If a line below includes the string "вакансию", copy it.

Input material START

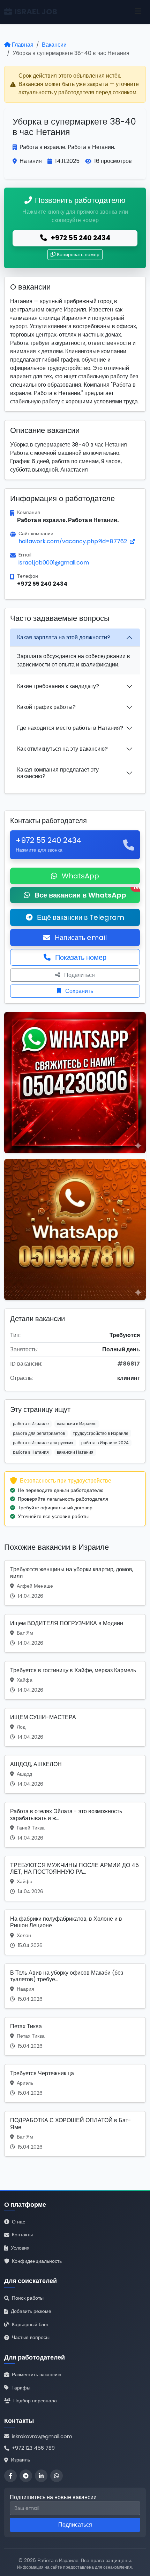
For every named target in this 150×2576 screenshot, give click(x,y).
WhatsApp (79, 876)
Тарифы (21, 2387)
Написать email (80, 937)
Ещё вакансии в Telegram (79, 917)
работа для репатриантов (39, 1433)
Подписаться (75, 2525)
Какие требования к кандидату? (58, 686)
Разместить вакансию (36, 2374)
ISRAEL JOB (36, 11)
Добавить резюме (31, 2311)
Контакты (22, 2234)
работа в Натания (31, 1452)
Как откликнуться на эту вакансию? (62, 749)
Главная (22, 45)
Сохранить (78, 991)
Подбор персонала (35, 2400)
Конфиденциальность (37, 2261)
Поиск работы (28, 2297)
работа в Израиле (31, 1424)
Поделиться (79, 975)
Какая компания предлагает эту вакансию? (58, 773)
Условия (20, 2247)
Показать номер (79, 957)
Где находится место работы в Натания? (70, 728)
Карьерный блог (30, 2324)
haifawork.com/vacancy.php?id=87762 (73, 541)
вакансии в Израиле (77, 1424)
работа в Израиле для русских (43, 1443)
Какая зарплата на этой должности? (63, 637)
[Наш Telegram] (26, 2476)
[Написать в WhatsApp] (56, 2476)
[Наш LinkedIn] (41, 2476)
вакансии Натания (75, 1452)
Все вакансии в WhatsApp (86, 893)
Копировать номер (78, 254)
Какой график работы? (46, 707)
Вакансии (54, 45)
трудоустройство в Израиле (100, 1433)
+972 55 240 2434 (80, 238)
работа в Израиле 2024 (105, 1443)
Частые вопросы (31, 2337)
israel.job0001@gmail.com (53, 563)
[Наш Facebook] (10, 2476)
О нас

Input material END

§ Problem solution
Разместить вакансию (36, 2374)
Как откликнуться на эту вакансию? (62, 749)
Какая компания предлагает эту вакансию? (58, 773)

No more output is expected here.